Gustavine et Malou profitaient aussi du soleil, lorsque André se pencha sur moi, noyant mon visage de ses cheveux longs.
—''Ye veu faire pipi maman…
Je me levais, frottant mes yeux éblouis par le soleil, André était propre mais il avait encore besoin d’aide. Cherchant des yeux un recoin dans cet endroit beau et bien entretenu, je craignais qu’il ne puisse se retenir plus longtemps. Je le prenais par la main affectueusement, pour le conduire derrière ce chêne que j’avais repéré, bien qu’un peu loin.
—''Venez avec moi. Nous courons ? Vous êtes très pressé ?
—''Oui !
Je courais avec mon fils comme une enfant, craignant de devoir écourter cette belle et rare après–midi à cause d’un idiot accident. Malheureusement, derrière l’arbre jouaient des enfants. Ce jardin public appartenant au roy, toute personne prise en train d’uriner sur la pelouse pouvait être conduite en prison, c’est pour cela que c'était sérieux. Alors que je cherchais une solution, l’enfant au bout de ma main s’arrêta de marcher, et le sol sous ses pieds fus inondé d’une flaque ainsi que le bas de sa robe. Ses petites chaussures en cuir trempées, il râla.
—''Pipi maman...
—''Oh non André ! Vous n’auriez pas pu vous retenir ? On va devoir rentrer, alors qu’il fait beau !
Mon fils me suivit en marchant en canard, tenant sa robe mouillée qui collait a ses jambes.
—''Léon… André a eu un accident… Mon mari devant ces paroles leva la tête, croyant que quelque chose de grave avait eu lieu. Comprenant vite ce qui s’était passé, il asséna une gifle a son fils, en me reprochant l’éducation que je lui donnais.
—''Je croyais pourtant qu’il était propre !
—''Ne le frappez pas, ce n’est pas de sa faute. Il est encore petit. Je caressais les cheveux d'André qui venait de se mettre à pleurer, une fois la surprise de la gifle passée.

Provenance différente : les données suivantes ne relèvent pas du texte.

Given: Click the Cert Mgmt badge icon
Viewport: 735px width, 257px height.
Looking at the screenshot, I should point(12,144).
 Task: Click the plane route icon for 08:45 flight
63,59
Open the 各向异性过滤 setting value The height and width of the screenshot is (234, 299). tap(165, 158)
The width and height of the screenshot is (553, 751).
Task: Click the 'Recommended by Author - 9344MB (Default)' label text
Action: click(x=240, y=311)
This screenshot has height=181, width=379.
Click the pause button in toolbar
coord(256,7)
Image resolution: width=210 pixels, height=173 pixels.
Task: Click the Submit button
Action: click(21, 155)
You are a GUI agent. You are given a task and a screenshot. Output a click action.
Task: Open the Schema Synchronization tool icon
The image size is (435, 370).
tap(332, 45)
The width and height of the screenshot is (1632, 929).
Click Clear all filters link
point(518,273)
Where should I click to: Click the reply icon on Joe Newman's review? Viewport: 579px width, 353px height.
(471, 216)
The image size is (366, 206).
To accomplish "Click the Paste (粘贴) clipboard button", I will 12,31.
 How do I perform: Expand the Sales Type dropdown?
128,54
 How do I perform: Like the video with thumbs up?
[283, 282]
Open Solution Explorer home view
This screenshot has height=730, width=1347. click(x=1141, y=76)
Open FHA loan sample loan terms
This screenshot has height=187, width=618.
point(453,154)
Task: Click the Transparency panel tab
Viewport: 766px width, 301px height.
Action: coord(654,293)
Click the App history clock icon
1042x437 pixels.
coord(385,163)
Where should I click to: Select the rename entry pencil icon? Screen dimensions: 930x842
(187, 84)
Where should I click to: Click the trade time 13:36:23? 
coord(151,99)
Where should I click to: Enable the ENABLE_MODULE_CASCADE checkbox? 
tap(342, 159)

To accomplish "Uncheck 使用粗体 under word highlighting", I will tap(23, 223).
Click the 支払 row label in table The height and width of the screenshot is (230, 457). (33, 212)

—''Nous ne rentrerons pas tout de suite. Ce sera sa punition. Nous sommes là depuis une heure à peine, il est hors de question d’écourter notre sortie. Sur ces mots, il retourna vers sa lecture, me laissant plantée devant lui, l’enfant aux chaussures et aux jambes mouillées qui me sollicitait pour que je le change.
—''Je sais André, je sais.
Je retournais voir Léon, pour tenter de le convaincre de rentrer à la maison.
—''Léon… Pourrions-nous rentrer ? Je me sens fatiguée…
—''Voyez-vous, je suis en train de lire. J’ai déjà dit qu’on ne rentrerait pas de suite. Allongez-vous si vous êtes fatiguée, et puis, vous n’aviez pas à courir avec André tout à l’heure.
Je suppliais, voyant mon fils qui pataugeait dans ses chaussures, mais la gifle que je recevais pour avoir insisté me fis taire jusqu’au moment où il décida de rentrer. Après un bon bain, chaud pour la première fois depuis longtemps, je lui pardonnais, comme j’étais de toute façon contrainte de le faire à chaque fois.